#### Exercise goal
Arrange the part of the records that opens with the line containing "will (654, 301)." and closes with the line containing "tap(413, 34)" as a numbered list, with both of those lines included and blank lines left out. List only those lines.

____

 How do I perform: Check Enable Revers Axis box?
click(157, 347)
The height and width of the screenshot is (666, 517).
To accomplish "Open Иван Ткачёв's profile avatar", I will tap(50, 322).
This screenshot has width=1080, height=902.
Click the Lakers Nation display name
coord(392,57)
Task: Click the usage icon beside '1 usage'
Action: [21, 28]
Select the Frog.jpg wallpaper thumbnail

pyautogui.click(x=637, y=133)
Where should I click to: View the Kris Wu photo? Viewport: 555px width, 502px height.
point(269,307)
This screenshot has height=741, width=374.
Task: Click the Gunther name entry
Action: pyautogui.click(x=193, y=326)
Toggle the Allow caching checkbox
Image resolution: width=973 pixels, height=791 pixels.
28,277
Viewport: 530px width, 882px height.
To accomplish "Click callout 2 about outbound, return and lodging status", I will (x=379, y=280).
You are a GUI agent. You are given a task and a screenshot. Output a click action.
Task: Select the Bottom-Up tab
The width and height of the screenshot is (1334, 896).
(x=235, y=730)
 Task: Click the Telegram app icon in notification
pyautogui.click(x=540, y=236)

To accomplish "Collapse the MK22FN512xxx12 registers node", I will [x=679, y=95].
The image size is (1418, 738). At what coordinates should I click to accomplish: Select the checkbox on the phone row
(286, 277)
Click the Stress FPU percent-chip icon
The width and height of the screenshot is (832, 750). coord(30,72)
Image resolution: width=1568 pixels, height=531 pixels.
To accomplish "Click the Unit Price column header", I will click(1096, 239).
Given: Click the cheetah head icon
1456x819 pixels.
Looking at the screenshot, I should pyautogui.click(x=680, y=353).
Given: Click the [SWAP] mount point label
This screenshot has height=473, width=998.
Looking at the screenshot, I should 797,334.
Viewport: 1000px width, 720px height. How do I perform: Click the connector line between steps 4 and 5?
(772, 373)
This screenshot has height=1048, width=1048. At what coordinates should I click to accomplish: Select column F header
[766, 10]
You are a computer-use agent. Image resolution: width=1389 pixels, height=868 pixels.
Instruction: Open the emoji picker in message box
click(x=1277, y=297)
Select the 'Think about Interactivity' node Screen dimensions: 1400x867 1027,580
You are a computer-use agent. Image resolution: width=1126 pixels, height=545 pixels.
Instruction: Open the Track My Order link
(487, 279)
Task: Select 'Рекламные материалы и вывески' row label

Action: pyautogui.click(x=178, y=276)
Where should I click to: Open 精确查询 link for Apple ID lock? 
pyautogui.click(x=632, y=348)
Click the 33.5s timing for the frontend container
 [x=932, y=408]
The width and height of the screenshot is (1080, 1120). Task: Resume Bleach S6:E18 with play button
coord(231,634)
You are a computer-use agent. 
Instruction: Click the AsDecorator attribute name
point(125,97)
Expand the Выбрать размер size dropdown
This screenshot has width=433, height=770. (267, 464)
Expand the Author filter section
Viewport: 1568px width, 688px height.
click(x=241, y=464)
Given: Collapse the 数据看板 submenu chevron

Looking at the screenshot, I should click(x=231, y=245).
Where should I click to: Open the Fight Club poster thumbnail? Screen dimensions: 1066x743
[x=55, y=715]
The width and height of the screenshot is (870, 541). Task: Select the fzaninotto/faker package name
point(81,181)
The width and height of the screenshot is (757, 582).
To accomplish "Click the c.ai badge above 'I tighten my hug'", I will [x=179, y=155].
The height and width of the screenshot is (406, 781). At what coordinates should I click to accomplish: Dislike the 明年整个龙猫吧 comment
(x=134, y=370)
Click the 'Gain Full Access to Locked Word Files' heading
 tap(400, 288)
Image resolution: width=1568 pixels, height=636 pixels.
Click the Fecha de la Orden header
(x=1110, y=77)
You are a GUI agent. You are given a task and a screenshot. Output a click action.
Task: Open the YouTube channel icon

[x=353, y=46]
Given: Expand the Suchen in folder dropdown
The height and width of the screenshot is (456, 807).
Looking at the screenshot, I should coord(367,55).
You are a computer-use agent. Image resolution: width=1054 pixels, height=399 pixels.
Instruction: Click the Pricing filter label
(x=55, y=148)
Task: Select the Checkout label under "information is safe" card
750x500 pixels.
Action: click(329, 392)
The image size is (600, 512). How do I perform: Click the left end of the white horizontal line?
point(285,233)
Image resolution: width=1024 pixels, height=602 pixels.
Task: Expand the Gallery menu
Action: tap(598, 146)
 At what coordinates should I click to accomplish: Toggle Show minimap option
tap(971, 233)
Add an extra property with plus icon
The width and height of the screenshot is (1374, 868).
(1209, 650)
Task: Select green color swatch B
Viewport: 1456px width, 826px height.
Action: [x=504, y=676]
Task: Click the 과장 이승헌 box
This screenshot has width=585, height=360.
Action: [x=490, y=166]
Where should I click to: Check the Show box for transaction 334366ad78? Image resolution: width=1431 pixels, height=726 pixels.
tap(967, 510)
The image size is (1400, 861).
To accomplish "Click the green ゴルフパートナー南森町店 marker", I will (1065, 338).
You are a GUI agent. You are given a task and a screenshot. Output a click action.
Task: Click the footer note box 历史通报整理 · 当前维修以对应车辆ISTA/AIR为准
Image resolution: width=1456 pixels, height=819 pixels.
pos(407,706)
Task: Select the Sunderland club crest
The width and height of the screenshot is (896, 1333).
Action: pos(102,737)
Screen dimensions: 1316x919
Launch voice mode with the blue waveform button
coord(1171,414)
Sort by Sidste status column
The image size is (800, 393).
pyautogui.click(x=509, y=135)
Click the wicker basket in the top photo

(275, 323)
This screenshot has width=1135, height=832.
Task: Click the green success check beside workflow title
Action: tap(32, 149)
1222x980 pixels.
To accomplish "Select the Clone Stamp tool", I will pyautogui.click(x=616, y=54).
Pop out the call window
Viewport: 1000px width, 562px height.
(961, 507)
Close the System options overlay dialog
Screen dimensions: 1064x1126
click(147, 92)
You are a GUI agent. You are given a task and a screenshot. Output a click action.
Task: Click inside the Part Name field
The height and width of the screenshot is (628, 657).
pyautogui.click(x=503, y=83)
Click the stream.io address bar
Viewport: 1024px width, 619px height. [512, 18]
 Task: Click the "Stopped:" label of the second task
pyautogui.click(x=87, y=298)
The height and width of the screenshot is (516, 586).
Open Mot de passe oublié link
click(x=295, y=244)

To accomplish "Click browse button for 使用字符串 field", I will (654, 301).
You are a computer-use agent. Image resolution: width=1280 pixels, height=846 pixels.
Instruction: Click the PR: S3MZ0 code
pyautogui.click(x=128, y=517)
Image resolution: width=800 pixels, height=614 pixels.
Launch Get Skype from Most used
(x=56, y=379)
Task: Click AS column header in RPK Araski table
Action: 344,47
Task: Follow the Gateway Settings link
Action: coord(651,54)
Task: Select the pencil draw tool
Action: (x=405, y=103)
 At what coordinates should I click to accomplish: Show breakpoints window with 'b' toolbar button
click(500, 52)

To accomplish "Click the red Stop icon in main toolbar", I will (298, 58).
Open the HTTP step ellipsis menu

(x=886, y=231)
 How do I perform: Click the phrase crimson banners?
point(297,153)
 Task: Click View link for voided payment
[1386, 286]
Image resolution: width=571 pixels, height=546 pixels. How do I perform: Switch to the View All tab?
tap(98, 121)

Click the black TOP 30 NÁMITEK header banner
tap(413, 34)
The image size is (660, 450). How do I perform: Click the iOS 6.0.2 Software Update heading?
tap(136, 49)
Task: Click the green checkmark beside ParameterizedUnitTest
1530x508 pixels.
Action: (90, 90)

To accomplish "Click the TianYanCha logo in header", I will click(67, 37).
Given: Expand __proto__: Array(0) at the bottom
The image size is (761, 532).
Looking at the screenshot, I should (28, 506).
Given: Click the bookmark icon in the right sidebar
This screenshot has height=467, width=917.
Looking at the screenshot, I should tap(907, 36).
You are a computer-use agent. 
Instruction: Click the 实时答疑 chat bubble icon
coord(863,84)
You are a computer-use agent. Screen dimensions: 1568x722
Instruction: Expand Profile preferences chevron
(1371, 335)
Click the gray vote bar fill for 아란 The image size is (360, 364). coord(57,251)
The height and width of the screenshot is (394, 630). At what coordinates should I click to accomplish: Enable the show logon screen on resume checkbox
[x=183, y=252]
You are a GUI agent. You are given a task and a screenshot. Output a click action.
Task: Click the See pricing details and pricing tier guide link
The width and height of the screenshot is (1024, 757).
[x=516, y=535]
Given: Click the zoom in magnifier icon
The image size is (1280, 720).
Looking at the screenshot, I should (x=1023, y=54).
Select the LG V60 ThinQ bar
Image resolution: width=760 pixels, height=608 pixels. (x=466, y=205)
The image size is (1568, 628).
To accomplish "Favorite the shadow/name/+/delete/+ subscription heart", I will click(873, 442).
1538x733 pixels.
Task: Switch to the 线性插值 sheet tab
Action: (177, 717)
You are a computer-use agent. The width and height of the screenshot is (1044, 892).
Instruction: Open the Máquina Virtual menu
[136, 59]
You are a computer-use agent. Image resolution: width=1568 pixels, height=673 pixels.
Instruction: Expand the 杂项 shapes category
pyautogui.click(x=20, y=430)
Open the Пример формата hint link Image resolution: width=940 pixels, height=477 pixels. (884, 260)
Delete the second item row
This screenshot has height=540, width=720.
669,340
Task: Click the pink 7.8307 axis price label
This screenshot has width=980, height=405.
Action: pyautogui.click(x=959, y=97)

____

#### Worked answer
1. To accomplish "Click browse button for 使用字符串 field", I will (654, 301).
2. You are a computer-use agent. Image resolution: width=1280 pixels, height=846 pixels.
3. Instruction: Click the PR: S3MZ0 code
4. pyautogui.click(x=128, y=517)
5. Image resolution: width=800 pixels, height=614 pixels.
6. Launch Get Skype from Most used
7. (x=56, y=379)
8. Task: Click AS column header in RPK Araski table
9. Action: 344,47
10. Task: Follow the Gateway Settings link
11. Action: coord(651,54)
12. Task: Select the pencil draw tool
13. Action: (x=405, y=103)
14.  At what coordinates should I click to accomplish: Show breakpoints window with 'b' toolbar button
15. click(500, 52)
16. To accomplish "Click the red Stop icon in main toolbar", I will (298, 58).
17. Open the HTTP step ellipsis menu
18. (x=886, y=231)
19.  How do I perform: Click the phrase crimson banners?
20. point(297,153)
21.  Task: Click View link for voided payment
22. [1386, 286]
23. Image resolution: width=571 pixels, height=546 pixels. How do I perform: Switch to the View All tab?
24. tap(98, 121)
25. Click the black TOP 30 NÁMITEK header banner
26. tap(413, 34)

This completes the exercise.